- Gmina Trzeszczany Location within Poland
- Coordinates (Trzeszczany): 50°49′15″N 23°44′18″E﻿ / ﻿50.82083°N 23.73833°E
- Country: Poland
- Voivodeship: Lublin
- County: Hrubieszów
- Seat: Trzeszczany

Area
- • Total: 90.17 km^{2} (34.81 sq mi)

Population (2013)
- • Total: 4,548
- • Density: 50.44/km^{2} (130.6/sq mi)
- Website: http://www.trzeszczany.pl

= Gmina Trzeszczany =

Gmina Trzeszczany is a rural gmina (administrative district) in Hrubieszów County, Lublin Voivodeship, in eastern Poland. Its seat is the village of Trzeszczany, which lies approximately 11 km west of Hrubieszów and 95 km south-east of the regional capital Lublin.

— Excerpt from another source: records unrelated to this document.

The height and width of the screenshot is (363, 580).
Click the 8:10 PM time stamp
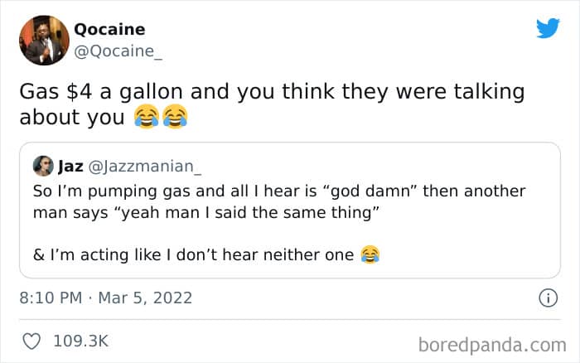tap(49, 298)
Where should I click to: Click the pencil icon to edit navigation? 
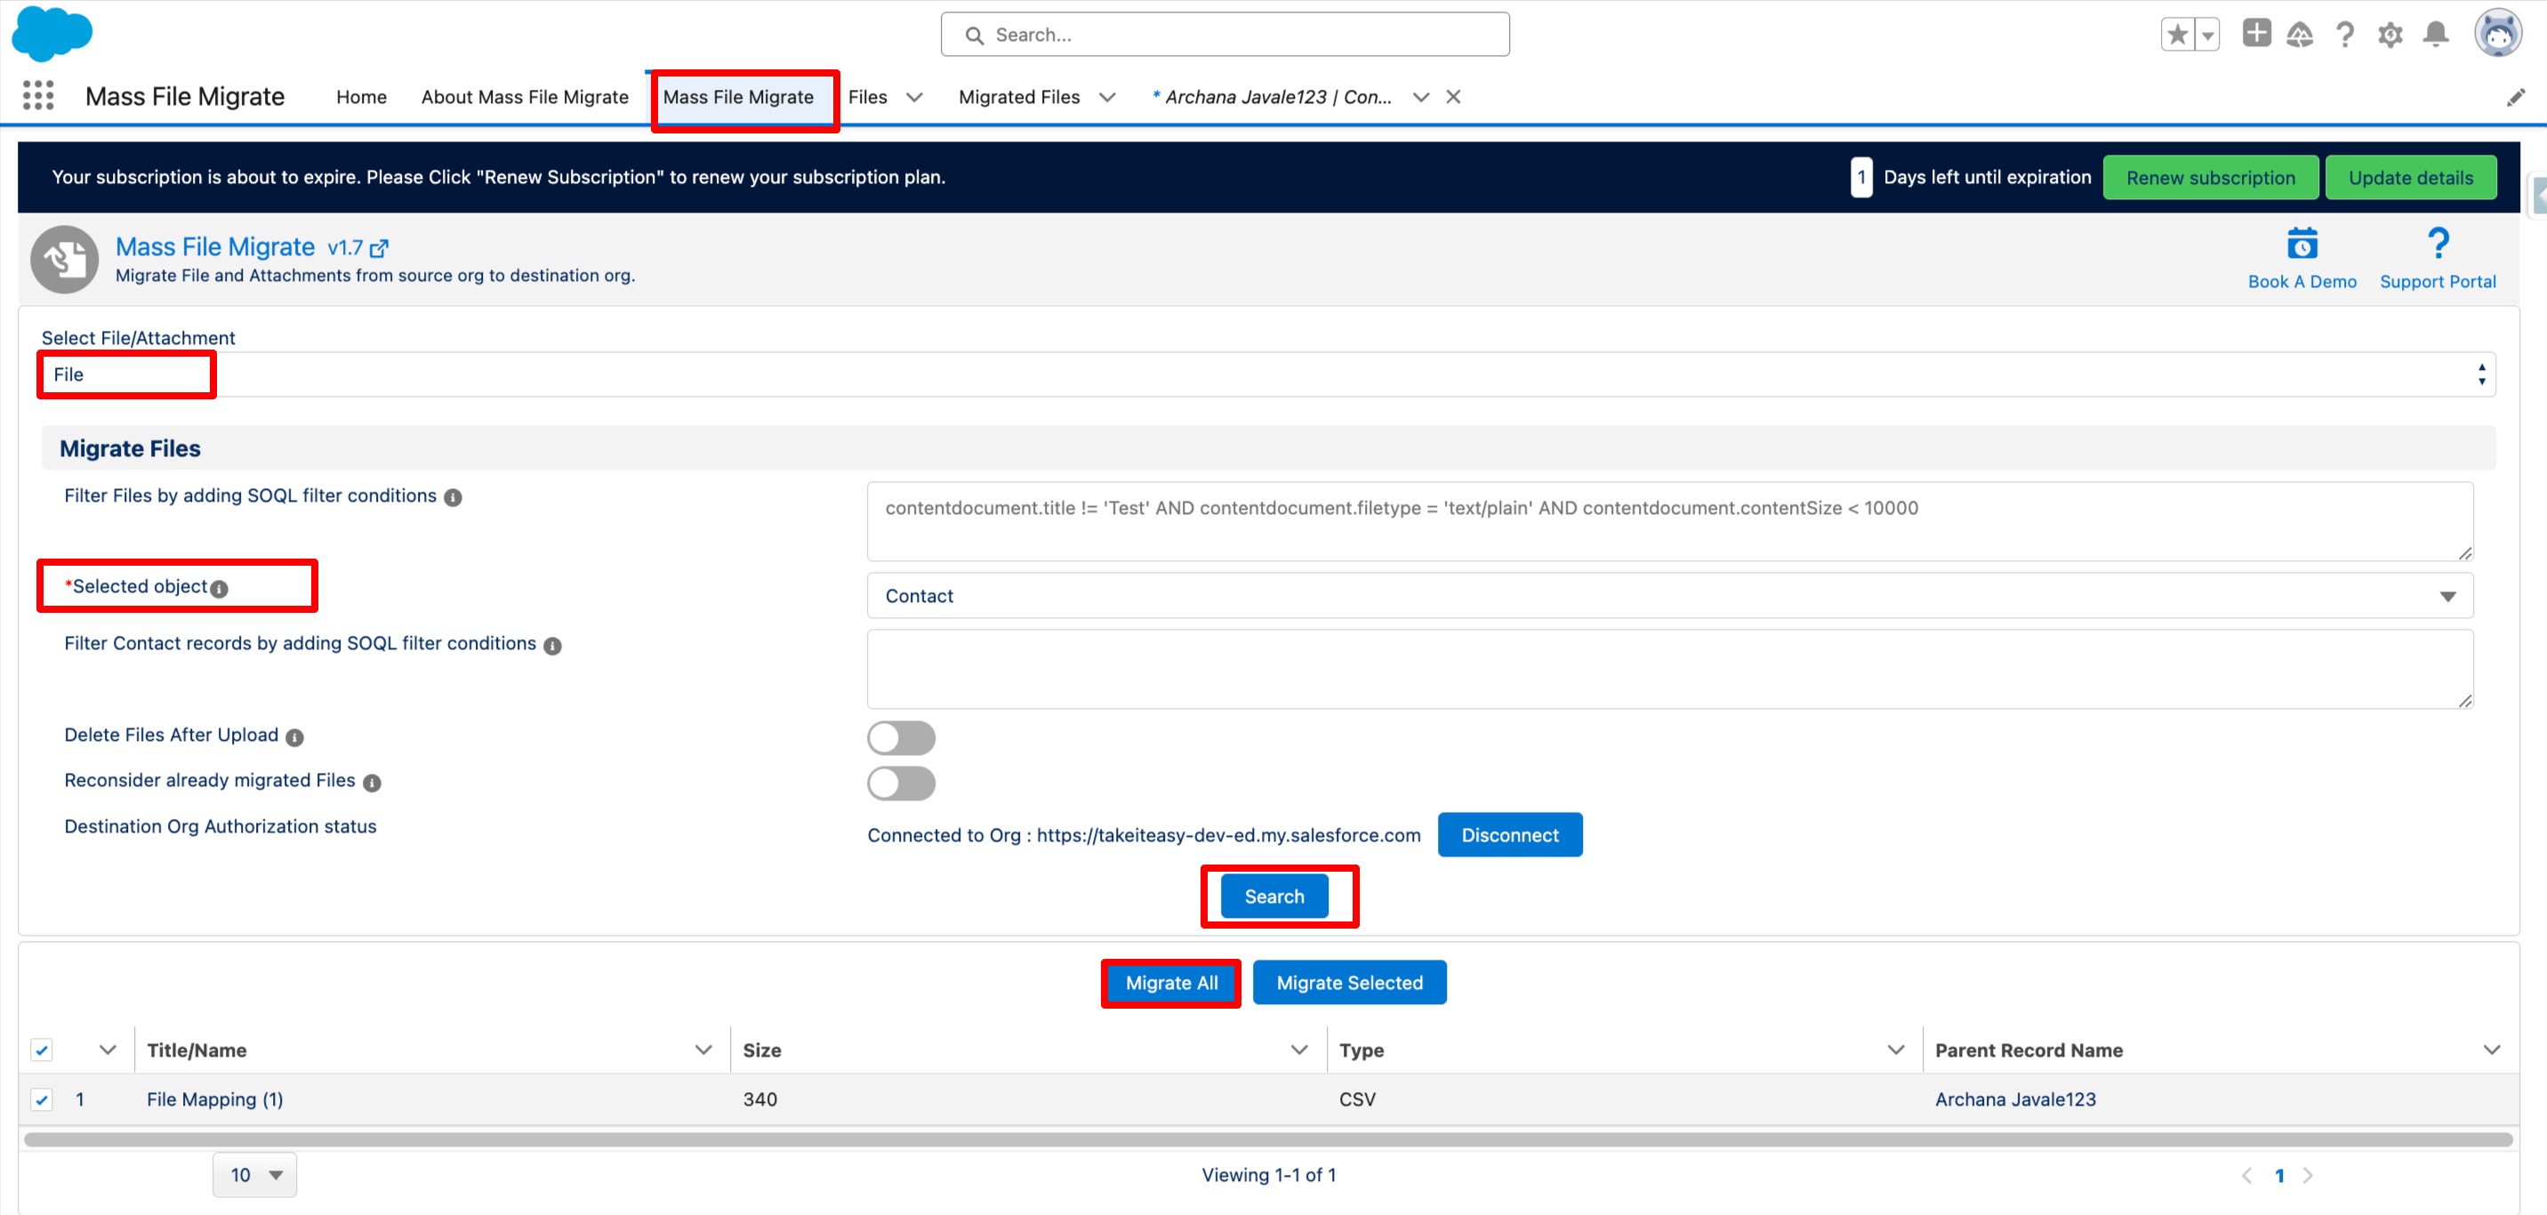(2515, 97)
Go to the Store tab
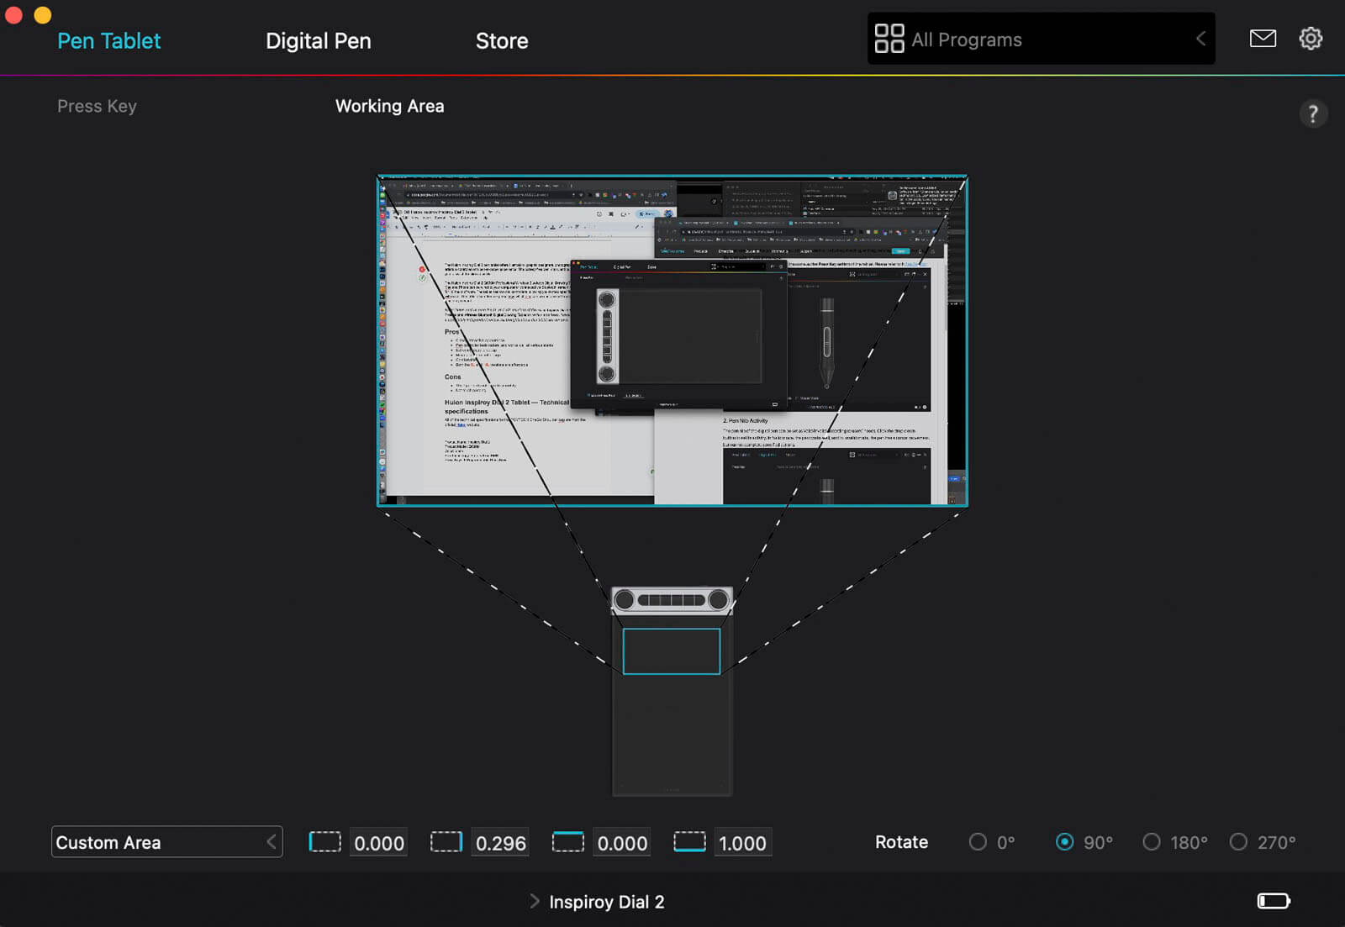The height and width of the screenshot is (927, 1345). coord(502,41)
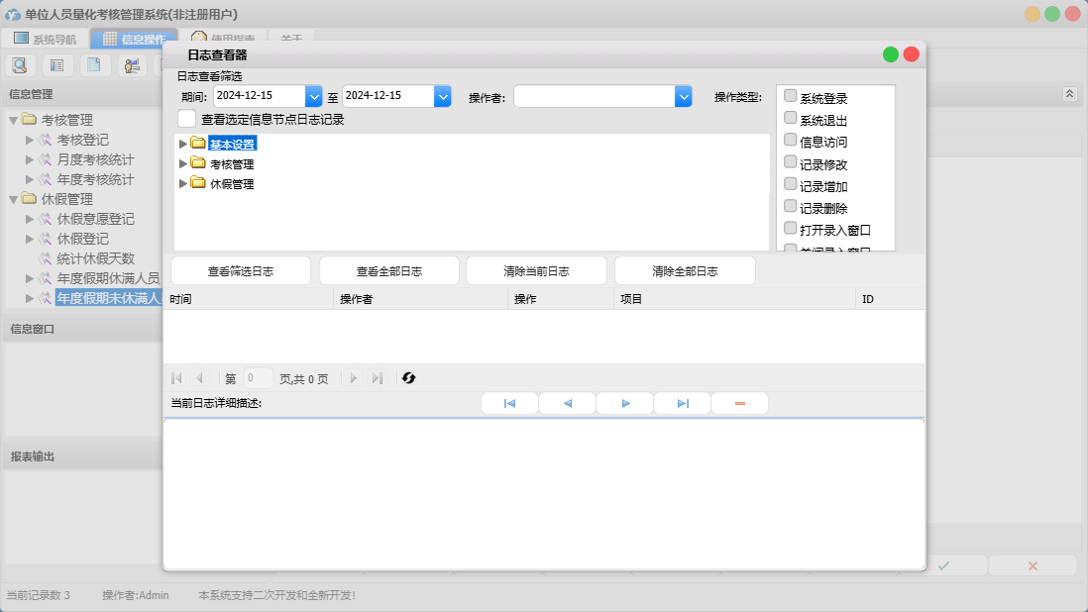Select the 月度考核统计 tree item in sidebar
Screen dimensions: 1088x612
95,159
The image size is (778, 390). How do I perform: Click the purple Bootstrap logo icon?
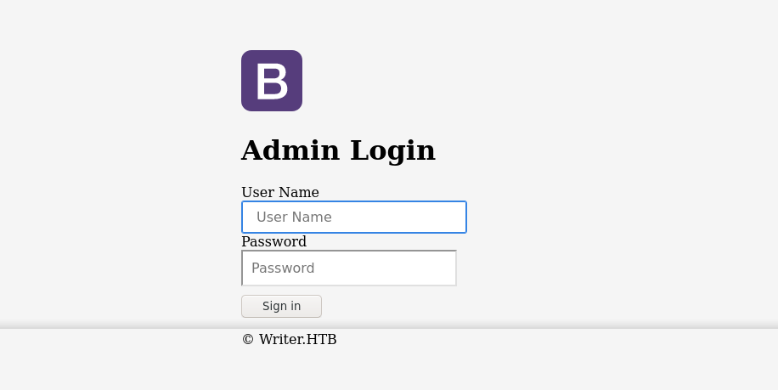(x=272, y=81)
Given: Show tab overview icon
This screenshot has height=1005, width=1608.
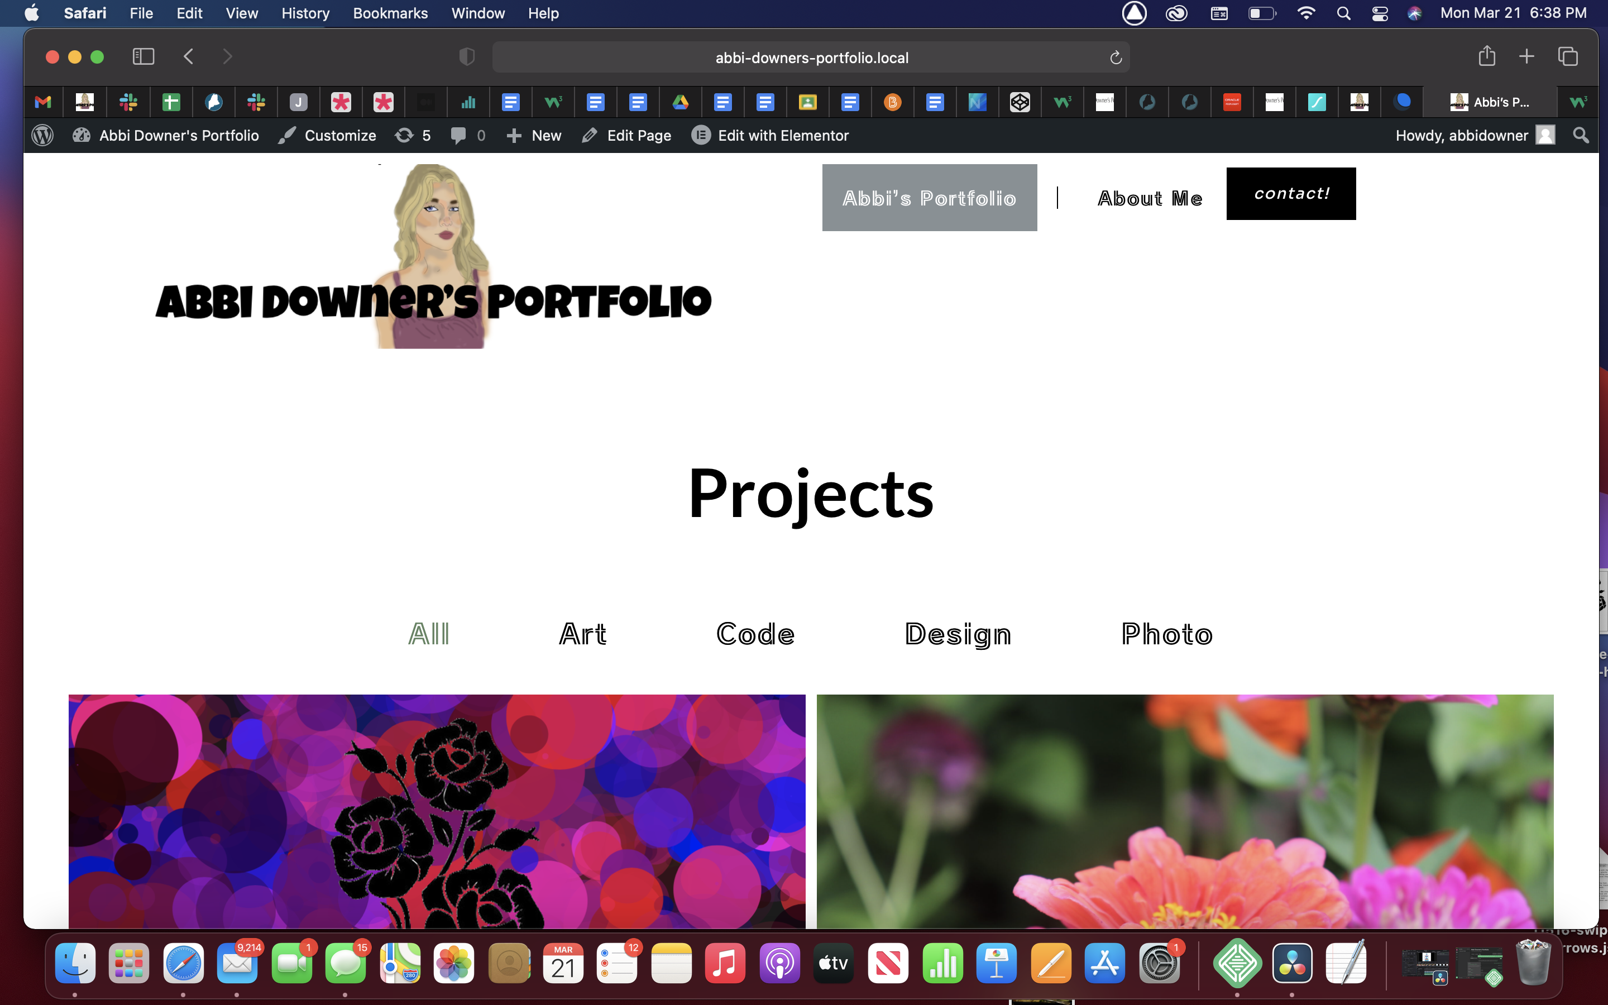Looking at the screenshot, I should (x=1567, y=56).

The gmina covers an area of 90.17 km2, and as of 2006 its total population is 4,641 (4,548 in 2013).

==Villages==
Gmina Trzeszczany contains the villages and settlements of Bogucice, Drogojówka, Józefin, Korytyna, Leopoldów, Majdan Wielki, Mołodiatycze, Nieledew, Ostrówek, Trzeszczany, Zaborce, Zadębce, Zadębce-Kolonia, Zagroble and Zamłynie.

==Neighbouring gminas==
Gmina Trzeszczany is bordered by the gminas of Grabowiec, Hrubieszów, Miączyn, Uchanie and Werbkowice.